**WHAT IS NEEDED:** Down to the last character, repeat the data that follows.

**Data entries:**
○ ○ ○ ○ ○

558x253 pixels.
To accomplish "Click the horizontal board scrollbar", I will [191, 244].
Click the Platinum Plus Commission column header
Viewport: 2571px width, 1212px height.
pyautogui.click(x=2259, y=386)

○ ○ ○ ○ ○

**RESPONSE:**
558x253 pixels.
To accomplish "Click the horizontal board scrollbar", I will [191, 244].
Click the Platinum Plus Commission column header
Viewport: 2571px width, 1212px height.
pyautogui.click(x=2259, y=386)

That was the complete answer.